### EXERCISE DETAILS
Wherever "computer" turns up in a line of the entries below, that line counts. Say how many such lines there are, with no other words.

Segment Start: DATA PROVIDED

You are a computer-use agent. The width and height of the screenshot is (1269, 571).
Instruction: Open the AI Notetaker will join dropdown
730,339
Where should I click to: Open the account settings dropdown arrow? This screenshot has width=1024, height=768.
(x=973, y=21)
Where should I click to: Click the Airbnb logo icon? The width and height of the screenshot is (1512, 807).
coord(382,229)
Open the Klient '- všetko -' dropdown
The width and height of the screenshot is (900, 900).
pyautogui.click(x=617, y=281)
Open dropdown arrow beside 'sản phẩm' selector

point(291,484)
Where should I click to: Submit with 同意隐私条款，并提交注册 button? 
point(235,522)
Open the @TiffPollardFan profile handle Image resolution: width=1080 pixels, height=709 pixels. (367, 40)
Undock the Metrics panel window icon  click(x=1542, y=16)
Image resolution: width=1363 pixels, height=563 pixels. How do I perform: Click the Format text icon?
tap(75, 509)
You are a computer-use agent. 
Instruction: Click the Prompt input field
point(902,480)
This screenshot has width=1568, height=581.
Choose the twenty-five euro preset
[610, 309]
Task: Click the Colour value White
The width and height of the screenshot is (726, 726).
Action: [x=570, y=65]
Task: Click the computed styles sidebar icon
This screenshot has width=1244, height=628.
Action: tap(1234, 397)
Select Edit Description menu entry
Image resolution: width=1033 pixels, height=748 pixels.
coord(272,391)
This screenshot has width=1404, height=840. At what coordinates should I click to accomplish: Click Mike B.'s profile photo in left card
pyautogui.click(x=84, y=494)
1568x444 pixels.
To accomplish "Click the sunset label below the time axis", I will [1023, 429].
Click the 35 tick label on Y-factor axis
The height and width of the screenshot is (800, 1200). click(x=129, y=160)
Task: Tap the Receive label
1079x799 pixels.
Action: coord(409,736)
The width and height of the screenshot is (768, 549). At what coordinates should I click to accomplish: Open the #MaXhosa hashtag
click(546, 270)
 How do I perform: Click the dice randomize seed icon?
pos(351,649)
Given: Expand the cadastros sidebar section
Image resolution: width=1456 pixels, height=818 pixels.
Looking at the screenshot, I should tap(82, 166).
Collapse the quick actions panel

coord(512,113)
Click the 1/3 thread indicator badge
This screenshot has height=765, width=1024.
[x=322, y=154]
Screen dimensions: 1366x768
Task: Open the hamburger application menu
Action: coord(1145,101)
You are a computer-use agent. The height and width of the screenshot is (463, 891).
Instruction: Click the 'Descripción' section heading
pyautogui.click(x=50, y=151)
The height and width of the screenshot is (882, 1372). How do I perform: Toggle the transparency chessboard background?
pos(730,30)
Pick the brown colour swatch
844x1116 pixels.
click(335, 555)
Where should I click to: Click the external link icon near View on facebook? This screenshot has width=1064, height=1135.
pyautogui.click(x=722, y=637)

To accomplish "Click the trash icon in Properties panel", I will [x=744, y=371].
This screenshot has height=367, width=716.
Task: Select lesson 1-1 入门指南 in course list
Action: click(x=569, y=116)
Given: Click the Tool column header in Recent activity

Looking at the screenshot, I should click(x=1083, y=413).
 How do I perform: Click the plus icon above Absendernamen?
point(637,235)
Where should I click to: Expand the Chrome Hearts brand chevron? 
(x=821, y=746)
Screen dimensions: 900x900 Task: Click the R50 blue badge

Segment End: DATA PROVIDED

### FINISHED EXERCISE
3